EXERCISE DESCRIPTION → Put the entry lines starting at the one containing "Image resolution: width=1920" and ending at the one containing "pyautogui.click(x=1060, y=90)" into a Markdown table with the columns Row and Line, numbering each row and omitting blank lines.

(Data on locating visible targets)
□ □ □ □ □
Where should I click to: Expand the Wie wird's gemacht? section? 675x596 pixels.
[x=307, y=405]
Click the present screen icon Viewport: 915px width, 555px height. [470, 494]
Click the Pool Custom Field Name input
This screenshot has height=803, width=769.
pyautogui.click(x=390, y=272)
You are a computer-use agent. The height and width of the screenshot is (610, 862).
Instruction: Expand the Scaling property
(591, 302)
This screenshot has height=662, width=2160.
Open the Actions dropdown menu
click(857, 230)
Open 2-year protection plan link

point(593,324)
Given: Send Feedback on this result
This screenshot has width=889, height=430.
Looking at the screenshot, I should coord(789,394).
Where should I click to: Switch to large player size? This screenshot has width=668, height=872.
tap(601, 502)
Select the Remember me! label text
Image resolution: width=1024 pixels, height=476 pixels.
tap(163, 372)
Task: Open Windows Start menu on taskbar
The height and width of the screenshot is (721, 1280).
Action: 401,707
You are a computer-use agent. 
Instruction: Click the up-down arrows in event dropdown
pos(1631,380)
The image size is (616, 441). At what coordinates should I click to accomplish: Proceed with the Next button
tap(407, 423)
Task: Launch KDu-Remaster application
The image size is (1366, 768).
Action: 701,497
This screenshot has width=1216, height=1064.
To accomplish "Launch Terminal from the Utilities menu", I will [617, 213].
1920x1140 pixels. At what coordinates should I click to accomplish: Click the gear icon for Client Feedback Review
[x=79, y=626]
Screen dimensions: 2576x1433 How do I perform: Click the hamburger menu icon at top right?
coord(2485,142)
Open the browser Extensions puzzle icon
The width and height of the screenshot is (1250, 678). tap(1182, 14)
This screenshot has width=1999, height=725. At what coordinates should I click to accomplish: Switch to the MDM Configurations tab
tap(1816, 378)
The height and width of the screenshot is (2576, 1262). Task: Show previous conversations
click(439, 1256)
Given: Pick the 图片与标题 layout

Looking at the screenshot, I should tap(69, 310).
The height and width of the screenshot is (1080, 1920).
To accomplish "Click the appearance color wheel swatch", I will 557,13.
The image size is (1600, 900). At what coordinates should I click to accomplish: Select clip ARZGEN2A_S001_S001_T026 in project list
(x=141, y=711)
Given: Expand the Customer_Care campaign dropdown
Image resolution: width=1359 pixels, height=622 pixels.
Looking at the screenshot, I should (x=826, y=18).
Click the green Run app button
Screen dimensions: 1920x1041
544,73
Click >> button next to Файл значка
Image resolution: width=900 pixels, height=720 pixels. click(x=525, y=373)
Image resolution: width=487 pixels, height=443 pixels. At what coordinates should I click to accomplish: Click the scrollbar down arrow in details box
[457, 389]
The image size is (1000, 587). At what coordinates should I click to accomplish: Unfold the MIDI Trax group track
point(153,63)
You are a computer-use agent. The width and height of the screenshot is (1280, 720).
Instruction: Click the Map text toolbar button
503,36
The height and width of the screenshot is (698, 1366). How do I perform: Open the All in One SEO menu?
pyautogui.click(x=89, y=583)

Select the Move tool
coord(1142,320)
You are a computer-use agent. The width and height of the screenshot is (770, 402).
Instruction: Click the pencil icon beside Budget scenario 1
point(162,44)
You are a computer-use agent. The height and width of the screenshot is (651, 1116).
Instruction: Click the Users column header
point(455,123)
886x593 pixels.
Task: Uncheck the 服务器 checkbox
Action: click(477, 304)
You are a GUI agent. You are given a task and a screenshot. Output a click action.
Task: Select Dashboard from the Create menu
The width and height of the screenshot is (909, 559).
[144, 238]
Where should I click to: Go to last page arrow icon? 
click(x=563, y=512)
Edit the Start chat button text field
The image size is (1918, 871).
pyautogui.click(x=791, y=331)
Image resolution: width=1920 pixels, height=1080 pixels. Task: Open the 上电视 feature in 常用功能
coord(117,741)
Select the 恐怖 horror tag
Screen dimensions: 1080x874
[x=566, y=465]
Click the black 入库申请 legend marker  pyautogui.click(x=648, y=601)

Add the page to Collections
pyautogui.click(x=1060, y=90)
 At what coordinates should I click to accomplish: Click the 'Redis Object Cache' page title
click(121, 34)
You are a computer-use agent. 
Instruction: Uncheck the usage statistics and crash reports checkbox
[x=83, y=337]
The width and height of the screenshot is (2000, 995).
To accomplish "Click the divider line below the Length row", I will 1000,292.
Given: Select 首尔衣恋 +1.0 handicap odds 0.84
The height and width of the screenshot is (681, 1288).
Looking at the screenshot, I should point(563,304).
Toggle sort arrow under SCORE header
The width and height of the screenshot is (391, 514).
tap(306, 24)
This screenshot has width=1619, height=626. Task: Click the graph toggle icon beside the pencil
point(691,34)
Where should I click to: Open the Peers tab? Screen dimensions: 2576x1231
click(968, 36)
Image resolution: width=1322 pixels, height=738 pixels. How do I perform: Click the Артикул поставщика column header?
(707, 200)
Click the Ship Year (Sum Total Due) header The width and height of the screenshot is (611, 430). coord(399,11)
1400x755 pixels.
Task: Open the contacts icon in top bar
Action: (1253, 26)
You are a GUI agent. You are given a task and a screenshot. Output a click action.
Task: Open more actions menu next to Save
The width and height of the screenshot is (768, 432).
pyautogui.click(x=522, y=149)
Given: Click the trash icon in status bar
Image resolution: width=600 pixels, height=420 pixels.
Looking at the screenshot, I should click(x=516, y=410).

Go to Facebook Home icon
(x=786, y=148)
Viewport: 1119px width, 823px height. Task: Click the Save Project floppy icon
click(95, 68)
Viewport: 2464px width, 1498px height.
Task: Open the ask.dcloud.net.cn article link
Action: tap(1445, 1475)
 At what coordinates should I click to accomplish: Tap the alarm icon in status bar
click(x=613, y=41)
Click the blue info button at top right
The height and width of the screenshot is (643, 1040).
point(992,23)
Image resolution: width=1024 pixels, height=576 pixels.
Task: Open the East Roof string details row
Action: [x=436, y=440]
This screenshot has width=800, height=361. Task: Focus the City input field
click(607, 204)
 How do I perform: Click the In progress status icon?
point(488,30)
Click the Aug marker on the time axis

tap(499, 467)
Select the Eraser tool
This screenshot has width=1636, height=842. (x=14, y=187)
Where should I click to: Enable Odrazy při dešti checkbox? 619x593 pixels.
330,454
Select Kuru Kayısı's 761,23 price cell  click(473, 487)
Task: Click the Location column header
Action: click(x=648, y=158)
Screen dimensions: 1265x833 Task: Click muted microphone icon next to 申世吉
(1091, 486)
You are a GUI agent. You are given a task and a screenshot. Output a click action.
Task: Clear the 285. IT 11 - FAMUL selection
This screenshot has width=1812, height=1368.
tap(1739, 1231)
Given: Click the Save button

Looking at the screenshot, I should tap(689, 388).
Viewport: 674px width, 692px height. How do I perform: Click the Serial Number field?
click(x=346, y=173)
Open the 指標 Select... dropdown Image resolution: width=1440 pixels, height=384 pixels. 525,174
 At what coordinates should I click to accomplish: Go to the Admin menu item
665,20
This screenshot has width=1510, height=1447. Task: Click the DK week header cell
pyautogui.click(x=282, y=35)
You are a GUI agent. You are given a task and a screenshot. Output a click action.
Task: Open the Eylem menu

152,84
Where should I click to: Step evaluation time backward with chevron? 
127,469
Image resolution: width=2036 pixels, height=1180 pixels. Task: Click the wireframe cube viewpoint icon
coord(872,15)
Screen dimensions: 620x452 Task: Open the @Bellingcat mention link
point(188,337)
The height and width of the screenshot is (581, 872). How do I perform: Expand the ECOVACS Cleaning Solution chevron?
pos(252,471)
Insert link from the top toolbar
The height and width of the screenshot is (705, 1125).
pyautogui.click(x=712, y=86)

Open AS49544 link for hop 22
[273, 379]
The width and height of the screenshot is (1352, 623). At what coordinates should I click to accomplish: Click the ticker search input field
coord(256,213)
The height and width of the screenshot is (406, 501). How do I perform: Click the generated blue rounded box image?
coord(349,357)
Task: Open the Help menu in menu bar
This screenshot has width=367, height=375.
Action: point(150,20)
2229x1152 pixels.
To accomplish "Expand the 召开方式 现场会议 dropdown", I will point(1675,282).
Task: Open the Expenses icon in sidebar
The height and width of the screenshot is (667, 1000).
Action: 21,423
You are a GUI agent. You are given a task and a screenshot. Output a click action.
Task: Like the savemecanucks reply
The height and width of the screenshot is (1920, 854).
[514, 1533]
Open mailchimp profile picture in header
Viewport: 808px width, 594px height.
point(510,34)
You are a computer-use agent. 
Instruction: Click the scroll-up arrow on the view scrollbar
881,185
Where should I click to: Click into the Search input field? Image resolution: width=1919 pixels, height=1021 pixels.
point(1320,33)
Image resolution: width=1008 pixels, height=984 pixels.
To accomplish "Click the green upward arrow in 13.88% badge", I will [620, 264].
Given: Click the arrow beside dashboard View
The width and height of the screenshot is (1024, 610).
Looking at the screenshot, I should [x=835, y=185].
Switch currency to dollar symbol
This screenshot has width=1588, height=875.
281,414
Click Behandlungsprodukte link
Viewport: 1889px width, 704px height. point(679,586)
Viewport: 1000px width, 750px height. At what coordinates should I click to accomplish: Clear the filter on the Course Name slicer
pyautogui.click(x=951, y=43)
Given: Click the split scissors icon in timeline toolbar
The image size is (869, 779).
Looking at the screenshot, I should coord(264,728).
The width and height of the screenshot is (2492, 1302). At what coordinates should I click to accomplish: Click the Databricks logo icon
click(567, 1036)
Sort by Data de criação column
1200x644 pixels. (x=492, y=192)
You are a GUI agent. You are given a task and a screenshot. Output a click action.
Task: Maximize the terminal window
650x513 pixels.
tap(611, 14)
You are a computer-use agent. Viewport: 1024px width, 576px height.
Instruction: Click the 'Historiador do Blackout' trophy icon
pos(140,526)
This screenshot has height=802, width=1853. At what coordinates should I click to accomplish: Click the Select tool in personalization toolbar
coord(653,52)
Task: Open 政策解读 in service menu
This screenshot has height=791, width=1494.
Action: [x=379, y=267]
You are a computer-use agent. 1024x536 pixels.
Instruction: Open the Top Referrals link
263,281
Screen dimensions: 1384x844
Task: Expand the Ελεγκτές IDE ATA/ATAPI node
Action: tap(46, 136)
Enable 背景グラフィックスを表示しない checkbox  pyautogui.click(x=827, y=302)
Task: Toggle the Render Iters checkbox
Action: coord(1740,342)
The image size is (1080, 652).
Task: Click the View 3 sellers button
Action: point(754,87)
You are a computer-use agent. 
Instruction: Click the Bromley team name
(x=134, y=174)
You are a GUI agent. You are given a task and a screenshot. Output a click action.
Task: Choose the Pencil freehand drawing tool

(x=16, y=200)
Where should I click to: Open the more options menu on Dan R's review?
□ □ □ □ □
TASK RESULT →
| Row | Line |
|---|---|
| 1 | Image resolution: width=1920 pixels, height=1080 pixels. Task: Open the 上电视 feature in 常用功能 |
| 2 | coord(117,741) |
| 3 | Select the 恐怖 horror tag |
| 4 | Screen dimensions: 1080x874 |
| 5 | [x=566, y=465] |
| 6 | Click the black 入库申请 legend marker  pyautogui.click(x=648, y=601) |
| 7 | Add the page to Collections |
| 8 | pyautogui.click(x=1060, y=90) |